## Dataset records
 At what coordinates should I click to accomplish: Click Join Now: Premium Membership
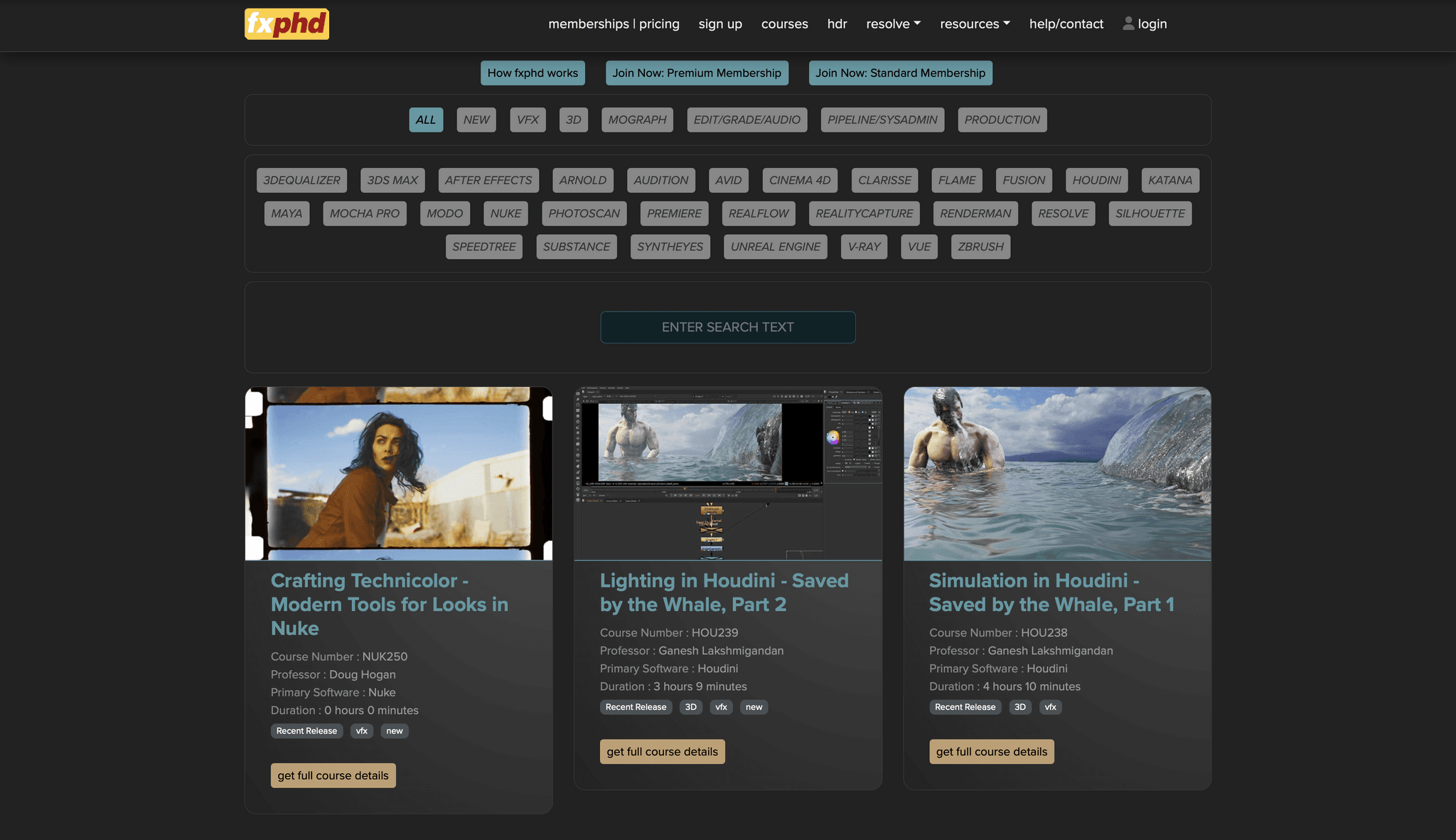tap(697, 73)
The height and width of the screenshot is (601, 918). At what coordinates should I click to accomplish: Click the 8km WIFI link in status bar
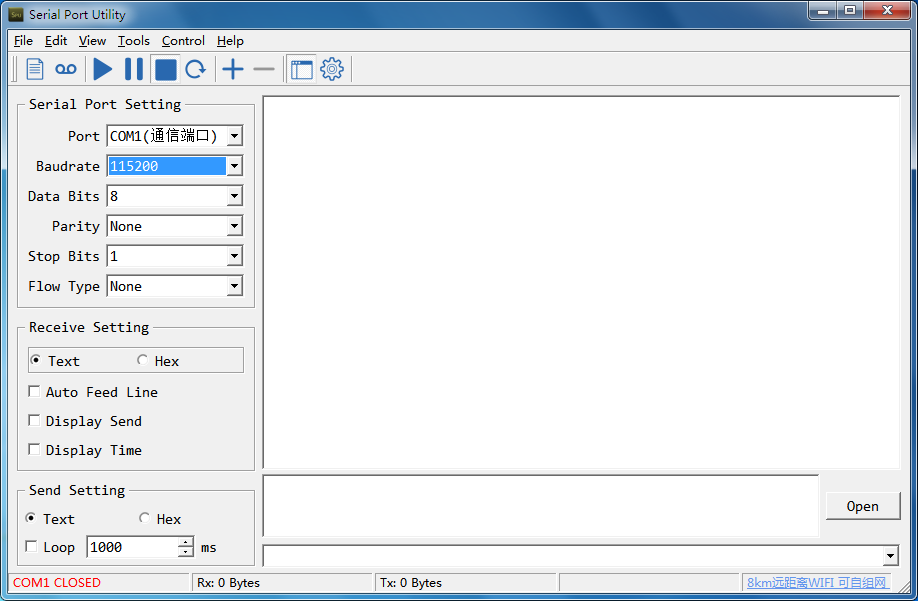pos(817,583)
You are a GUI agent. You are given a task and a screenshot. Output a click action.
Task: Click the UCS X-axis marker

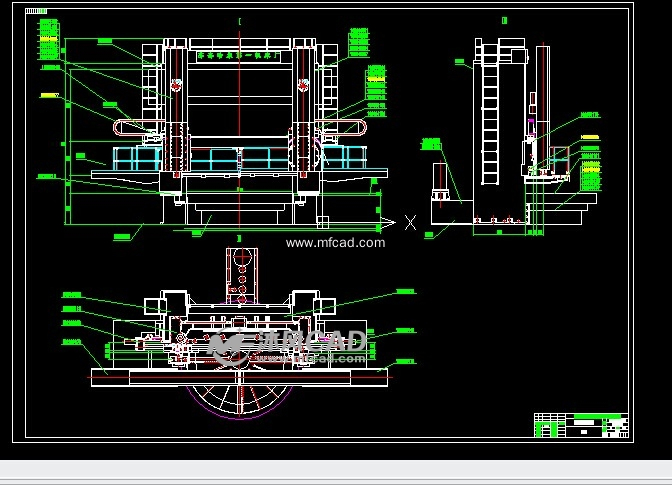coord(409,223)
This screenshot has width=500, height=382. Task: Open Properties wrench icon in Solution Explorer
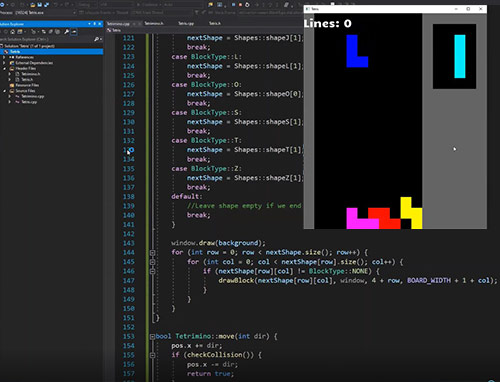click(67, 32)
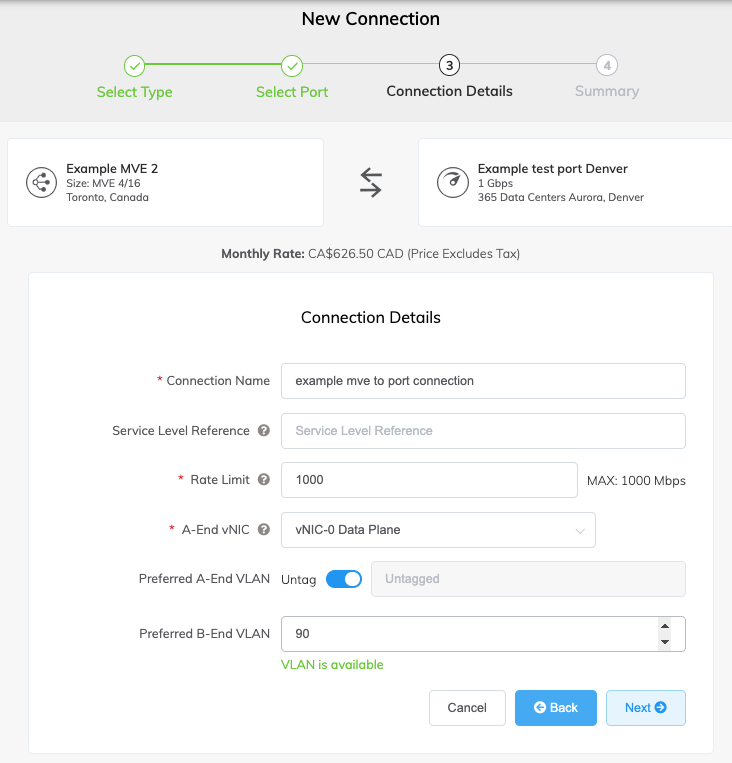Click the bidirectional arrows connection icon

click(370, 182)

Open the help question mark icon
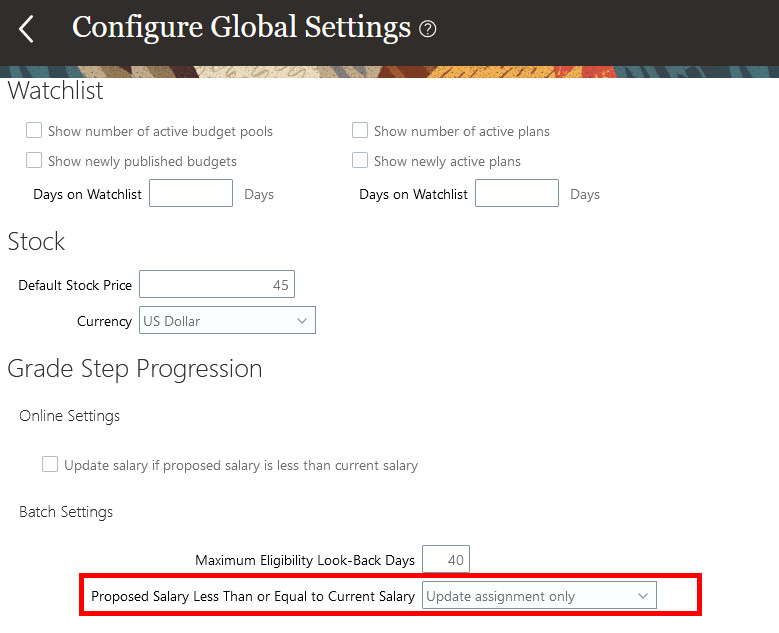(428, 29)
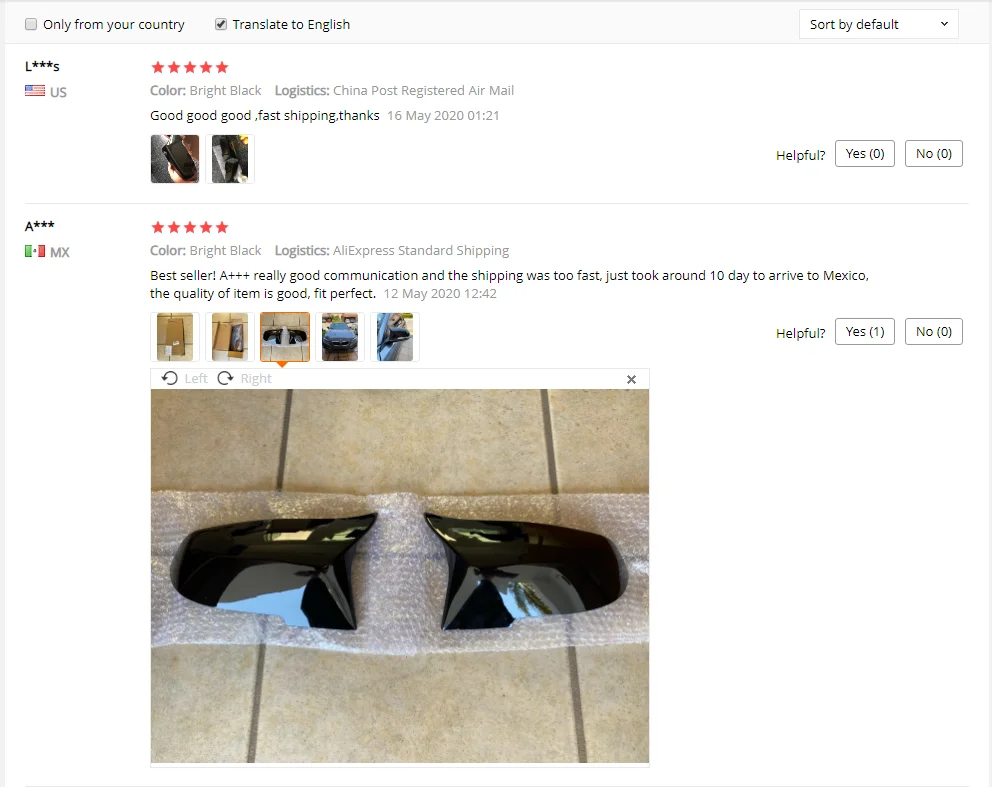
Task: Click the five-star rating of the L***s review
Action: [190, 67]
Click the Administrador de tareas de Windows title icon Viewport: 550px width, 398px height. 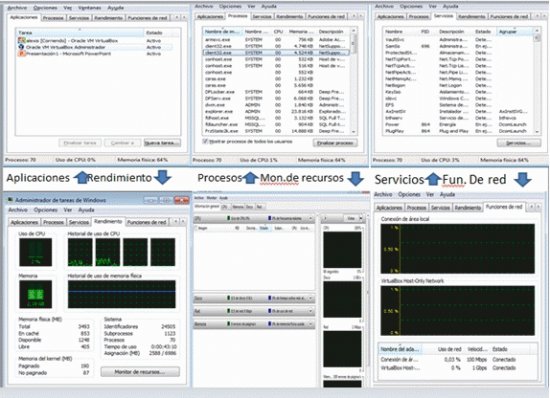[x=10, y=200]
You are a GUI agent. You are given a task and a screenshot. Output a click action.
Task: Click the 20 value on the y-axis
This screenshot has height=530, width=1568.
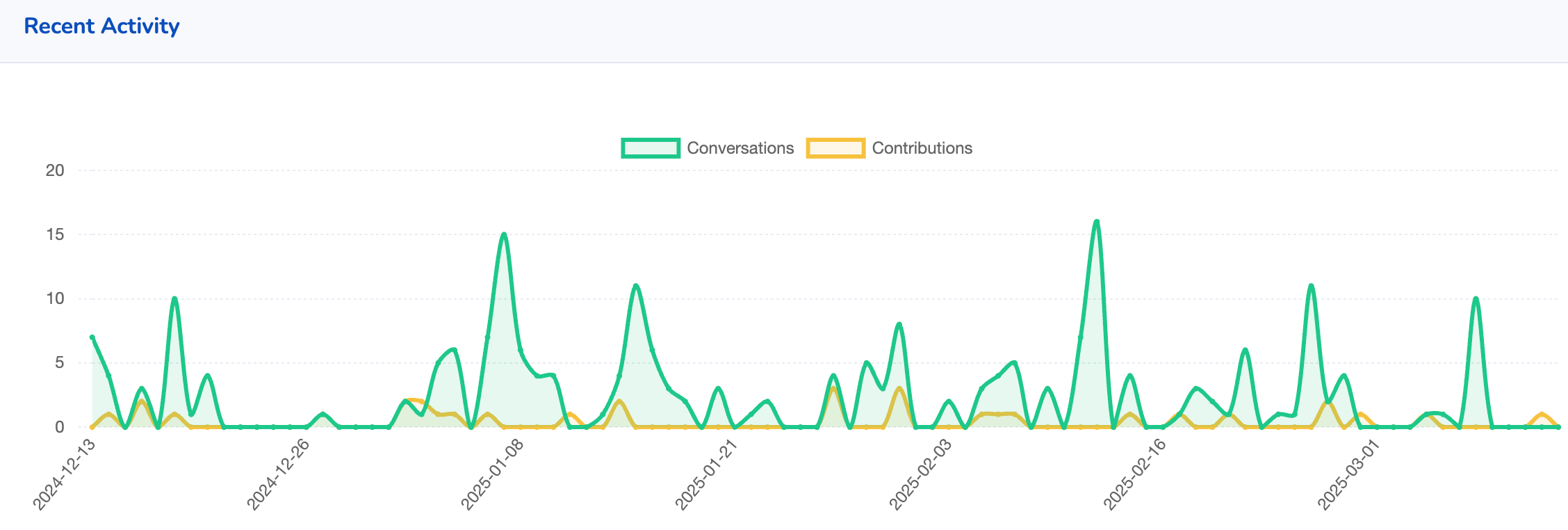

## Task to complete
Please write out the listing word for word, starting at its first line and ending with the line that contains "coord(409,223)", both ends included. Leave the pictures out of your answer.

## Problem solution
 At what coordinates should I click to accomplish: Click Join Now: Premium Membership
tap(697, 73)
The height and width of the screenshot is (601, 918). At what coordinates should I click to accomplish: Click the 8km WIFI link in status bar
pos(817,583)
You are a GUI agent. You are given a task and a screenshot. Output a click action.
Task: Click the UCS X-axis marker

coord(409,223)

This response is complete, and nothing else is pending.